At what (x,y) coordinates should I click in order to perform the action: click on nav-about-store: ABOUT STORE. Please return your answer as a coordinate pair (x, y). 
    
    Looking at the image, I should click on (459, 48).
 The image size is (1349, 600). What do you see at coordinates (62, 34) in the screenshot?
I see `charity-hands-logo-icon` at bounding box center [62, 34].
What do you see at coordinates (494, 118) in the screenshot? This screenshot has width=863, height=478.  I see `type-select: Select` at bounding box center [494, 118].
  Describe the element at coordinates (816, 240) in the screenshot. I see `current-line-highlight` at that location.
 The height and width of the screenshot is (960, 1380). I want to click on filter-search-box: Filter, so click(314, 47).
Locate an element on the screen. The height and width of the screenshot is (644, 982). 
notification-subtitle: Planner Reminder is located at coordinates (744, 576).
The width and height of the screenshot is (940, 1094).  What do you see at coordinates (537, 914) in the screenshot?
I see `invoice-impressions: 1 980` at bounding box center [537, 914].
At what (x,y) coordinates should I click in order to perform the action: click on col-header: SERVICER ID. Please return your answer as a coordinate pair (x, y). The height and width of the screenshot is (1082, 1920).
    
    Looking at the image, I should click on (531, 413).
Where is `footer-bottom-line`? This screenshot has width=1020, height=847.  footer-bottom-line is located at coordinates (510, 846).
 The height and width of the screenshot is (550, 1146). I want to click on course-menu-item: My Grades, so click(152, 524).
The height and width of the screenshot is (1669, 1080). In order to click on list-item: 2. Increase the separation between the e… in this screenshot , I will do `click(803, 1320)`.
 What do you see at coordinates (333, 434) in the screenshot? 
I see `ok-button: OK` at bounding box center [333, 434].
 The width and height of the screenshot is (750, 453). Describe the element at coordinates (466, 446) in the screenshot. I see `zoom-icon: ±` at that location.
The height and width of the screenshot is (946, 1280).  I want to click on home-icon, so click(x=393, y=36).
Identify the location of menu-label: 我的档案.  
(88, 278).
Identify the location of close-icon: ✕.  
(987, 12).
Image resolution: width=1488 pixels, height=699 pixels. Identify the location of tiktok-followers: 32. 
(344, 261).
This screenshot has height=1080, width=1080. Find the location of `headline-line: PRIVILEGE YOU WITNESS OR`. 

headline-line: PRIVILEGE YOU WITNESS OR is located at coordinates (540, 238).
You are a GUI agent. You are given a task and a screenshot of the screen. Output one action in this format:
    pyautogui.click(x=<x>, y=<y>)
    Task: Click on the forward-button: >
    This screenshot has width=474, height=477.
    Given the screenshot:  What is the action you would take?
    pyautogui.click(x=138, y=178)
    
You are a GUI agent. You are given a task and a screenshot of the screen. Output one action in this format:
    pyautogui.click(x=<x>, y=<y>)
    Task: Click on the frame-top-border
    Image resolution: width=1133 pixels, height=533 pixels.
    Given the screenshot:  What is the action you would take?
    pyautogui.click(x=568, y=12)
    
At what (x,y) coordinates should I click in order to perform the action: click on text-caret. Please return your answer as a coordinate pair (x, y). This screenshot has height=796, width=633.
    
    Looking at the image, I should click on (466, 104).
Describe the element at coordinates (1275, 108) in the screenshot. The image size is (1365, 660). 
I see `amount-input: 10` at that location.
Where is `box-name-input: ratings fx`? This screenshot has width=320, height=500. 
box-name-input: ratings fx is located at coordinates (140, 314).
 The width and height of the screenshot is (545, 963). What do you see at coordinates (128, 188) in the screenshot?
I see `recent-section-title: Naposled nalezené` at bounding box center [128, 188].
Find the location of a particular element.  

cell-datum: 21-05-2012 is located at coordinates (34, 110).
§ §
Format the material from the line containing "Identify the location of close-icon: ✕." down through the line containing "Looking at the image, I should click on (466, 104)." as a Markdown table with the columns Row and Material line. Leave out blank lines.

• **Answer section**:
| Row | Material line |
|---|---|
| 1 | Identify the location of close-icon: ✕.   |
| 2 | (987, 12). |
| 3 | Image resolution: width=1488 pixels, height=699 pixels. Identify the location of tiktok-followers: 32.  |
| 4 | (344, 261). |
| 5 | This screenshot has height=1080, width=1080. Find the location of `headline-line: PRIVILEGE YOU WITNESS OR`.  |
| 6 | headline-line: PRIVILEGE YOU WITNESS OR is located at coordinates (540, 238). |
| 7 | You are a GUI agent. You are given a task and a screenshot of the screen. Output one action in this format: |
| 8 |     pyautogui.click(x=<x>, y=<y>) |
| 9 |     Task: Click on the forward-button: > |
| 10 |     This screenshot has width=474, height=477. |
| 11 |     Given the screenshot:  What is the action you would take? |
| 12 |     pyautogui.click(x=138, y=178) |
| 13 | You are a GUI agent. You are given a task and a screenshot of the screen. Output one action in this format: |
| 14 |     pyautogui.click(x=<x>, y=<y>) |
| 15 |     Task: Click on the frame-top-border |
| 16 |     Image resolution: width=1133 pixels, height=533 pixels. |
| 17 |     Given the screenshot:  What is the action you would take? |
| 18 |     pyautogui.click(x=568, y=12) |
| 19 | At what (x,y) coordinates should I click in order to perform the action: click on text-caret. Please return your answer as a coordinate pair (x, y). This screenshot has height=796, width=633. |
| 20 |     Looking at the image, I should click on (466, 104). |